En règle générale, à mesure que les gens approchent de la retraite, les gestionnaires de leur pension préfèrent détenir davantage d’obligations afin de protéger le portefeuille des fluctuations des marchés boursiers. Cela devra peut-être changer, a déclaré Nathan Thooft, directeur des investissements des solutions multi-actifs chez Manulife Investment Management, où une transition vers les actions est en cours.
« Même à la retraite, nous préconisons que nos clients détiennent 50 pour cent ou plus d’actions », a-t-il déclaré. « La plupart des gens sous-épargnent et ont donc besoin de ce risque lié aux actions. »

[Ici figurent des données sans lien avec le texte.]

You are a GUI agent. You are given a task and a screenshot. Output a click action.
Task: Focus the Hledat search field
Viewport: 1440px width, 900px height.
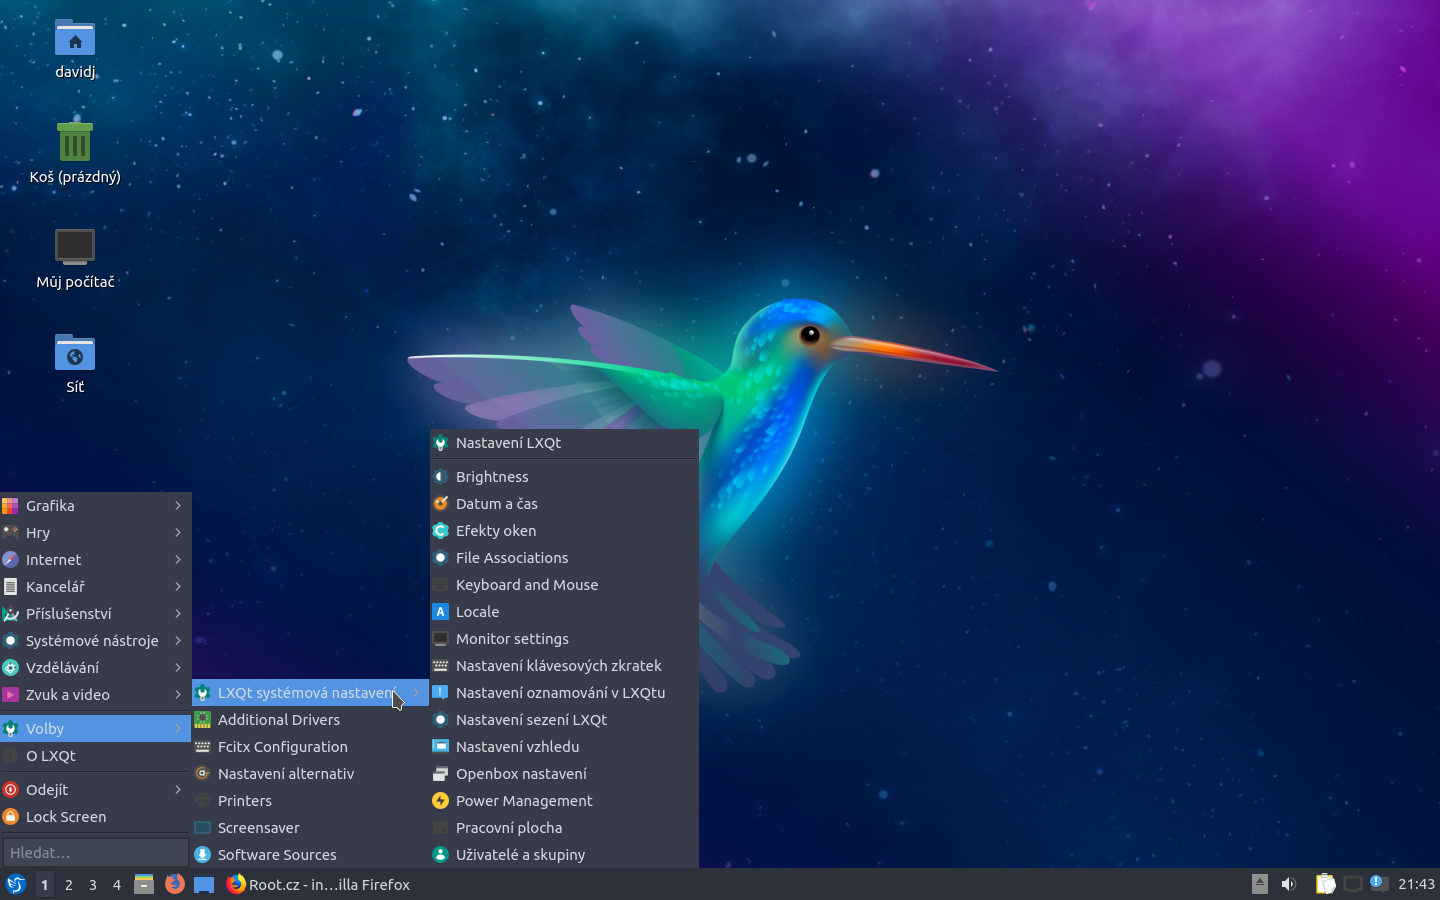[x=95, y=852]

Les gouvernements doivent également se préparer, à l’instar de la décision japonaise de 2014 de prendre davantage de risques sur actions dans son Fonds d’investissement pour les pensions gouvernementales (GPIF). Stephen Jen, d’Eurizon SLJ Capital Ltd., exhorte les États-Unis et l’Europe à être encore plus audacieux que le GPIF, qui comporte une répartition 50/50 actions/obligations ; au lieu de cela, ils devraient imiter le modèle 70/30 de la Norvège, a-t-il déclaré.
Risque sous-évalué
Il s’agit d’un terrain délicat à parcourir pour les gestionnaires de fonds, étant donné que leurs horizons d’investissement ont tendance à être bien plus courts que les années au cours desquelles se manifesteront tous les effets du vieillissement de la population.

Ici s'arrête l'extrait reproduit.